Begin Exercise data

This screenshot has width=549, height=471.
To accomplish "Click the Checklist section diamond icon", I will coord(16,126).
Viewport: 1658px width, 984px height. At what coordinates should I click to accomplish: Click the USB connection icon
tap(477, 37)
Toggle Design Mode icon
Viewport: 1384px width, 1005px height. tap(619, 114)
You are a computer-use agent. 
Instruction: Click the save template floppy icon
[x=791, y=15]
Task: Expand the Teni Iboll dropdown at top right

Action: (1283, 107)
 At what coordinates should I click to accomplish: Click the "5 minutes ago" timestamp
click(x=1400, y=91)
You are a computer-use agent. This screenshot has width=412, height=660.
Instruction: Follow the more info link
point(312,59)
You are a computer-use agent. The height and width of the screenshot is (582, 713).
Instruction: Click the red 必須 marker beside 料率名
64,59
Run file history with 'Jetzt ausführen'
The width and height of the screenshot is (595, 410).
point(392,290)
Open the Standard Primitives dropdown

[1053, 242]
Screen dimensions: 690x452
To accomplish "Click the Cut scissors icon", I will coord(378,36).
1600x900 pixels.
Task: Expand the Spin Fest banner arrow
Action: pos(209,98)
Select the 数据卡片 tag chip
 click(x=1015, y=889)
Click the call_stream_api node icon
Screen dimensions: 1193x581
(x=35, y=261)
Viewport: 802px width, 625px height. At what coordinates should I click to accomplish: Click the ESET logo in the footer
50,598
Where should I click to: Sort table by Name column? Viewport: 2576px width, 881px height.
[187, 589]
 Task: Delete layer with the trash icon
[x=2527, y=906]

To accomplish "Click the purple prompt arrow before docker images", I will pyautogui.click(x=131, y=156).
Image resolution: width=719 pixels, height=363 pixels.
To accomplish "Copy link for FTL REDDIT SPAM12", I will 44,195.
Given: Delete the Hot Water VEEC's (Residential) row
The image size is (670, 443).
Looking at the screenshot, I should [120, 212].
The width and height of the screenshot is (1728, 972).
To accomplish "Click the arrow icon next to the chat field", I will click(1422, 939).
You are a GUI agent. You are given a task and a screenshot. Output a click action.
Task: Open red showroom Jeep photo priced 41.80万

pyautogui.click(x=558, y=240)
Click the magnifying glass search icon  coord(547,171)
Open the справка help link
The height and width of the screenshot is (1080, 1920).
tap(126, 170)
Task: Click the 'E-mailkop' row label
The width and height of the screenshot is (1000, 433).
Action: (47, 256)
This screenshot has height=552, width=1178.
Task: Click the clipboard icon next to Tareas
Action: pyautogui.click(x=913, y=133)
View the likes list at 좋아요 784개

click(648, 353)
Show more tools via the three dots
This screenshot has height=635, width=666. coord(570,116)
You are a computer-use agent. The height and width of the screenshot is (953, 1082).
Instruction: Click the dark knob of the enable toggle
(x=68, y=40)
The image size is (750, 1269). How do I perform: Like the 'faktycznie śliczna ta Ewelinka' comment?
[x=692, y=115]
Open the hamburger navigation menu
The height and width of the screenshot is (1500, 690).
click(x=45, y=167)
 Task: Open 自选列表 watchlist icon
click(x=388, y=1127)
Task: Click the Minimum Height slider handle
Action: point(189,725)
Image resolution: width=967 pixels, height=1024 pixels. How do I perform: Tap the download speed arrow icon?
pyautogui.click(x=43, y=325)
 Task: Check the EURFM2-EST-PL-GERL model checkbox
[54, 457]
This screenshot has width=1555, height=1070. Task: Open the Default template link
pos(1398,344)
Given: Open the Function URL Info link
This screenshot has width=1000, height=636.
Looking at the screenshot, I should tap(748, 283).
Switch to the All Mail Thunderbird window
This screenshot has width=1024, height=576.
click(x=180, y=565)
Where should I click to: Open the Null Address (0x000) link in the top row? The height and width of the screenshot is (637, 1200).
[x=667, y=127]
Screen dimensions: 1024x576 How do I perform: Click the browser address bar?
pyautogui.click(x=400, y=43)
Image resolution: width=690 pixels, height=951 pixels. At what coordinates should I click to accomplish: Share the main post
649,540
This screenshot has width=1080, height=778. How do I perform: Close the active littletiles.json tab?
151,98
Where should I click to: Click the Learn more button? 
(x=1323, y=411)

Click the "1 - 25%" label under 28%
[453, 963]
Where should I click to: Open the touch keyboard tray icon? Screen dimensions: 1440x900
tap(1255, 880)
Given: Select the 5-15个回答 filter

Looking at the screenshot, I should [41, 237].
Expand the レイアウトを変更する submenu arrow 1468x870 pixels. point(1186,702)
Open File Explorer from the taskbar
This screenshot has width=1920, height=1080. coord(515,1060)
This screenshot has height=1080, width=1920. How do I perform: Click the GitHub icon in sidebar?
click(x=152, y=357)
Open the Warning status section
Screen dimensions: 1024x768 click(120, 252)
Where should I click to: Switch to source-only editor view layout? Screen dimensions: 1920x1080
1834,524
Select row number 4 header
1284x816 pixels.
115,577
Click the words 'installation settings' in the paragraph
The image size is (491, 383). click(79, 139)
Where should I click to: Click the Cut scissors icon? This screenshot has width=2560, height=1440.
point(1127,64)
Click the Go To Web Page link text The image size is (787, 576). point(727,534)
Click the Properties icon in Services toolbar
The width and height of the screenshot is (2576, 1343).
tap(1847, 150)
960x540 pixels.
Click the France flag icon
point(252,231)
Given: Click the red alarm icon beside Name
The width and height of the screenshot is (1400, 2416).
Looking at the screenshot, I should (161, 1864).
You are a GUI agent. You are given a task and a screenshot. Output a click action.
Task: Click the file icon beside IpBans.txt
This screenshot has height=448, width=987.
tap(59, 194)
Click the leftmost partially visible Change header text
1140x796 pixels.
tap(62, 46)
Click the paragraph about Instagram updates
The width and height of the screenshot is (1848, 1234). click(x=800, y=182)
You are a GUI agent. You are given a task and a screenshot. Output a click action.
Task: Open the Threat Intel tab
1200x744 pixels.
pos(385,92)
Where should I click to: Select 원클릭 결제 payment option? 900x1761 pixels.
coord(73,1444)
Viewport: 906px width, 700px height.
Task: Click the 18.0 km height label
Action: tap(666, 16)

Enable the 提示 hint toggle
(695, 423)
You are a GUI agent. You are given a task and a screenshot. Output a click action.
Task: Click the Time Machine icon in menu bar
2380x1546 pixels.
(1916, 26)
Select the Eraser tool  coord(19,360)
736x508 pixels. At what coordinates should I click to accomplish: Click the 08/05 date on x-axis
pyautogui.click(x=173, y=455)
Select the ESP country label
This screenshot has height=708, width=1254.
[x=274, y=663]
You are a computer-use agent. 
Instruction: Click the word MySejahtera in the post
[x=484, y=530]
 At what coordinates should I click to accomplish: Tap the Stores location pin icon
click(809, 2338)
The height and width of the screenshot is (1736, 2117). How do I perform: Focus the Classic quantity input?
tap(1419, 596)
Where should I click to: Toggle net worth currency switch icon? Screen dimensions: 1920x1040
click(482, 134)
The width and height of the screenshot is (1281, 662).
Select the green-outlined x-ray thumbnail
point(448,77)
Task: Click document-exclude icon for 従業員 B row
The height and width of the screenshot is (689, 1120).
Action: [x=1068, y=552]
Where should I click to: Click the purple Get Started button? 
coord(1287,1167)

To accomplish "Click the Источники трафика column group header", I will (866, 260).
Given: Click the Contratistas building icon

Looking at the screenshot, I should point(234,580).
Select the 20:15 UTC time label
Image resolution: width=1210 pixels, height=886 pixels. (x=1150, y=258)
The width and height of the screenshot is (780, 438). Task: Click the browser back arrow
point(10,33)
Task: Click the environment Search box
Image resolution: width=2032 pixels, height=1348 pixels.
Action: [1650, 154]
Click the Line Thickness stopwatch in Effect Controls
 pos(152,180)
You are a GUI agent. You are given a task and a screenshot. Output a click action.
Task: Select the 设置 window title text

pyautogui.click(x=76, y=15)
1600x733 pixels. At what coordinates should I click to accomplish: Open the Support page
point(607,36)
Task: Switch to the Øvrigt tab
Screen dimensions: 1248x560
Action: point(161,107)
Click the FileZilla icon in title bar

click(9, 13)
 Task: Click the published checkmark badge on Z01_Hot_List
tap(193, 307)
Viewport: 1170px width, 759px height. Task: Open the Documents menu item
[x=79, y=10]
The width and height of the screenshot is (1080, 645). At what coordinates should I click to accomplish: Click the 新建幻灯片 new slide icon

End Exercise data

Instructions for the task :: Can you recast the stretch of the listing above that opens with the line containing "Image resolution: width=690" and closes with the line containing "This screenshot has width=1920, height=1080." as a numbered list, with blank lines dropped?

Solution ::
1. Image resolution: width=690 pixels, height=951 pixels. At what coordinates should I click to accomplish: Share the main post
2. 649,540
3. This screenshot has width=1080, height=778. How do I perform: Close the active littletiles.json tab?
4. 151,98
5. Where should I click to: Click the Learn more button? 
6. (x=1323, y=411)
7. Click the "1 - 25%" label under 28%
8. [453, 963]
9. Where should I click to: Open the touch keyboard tray icon? Screen dimensions: 1440x900
10. tap(1255, 880)
11. Given: Select the 5-15个回答 filter
12. Looking at the screenshot, I should [41, 237].
13. Expand the レイアウトを変更する submenu arrow 1468x870 pixels. point(1186,702)
14. Open File Explorer from the taskbar
15. This screenshot has width=1920, height=1080. coord(515,1060)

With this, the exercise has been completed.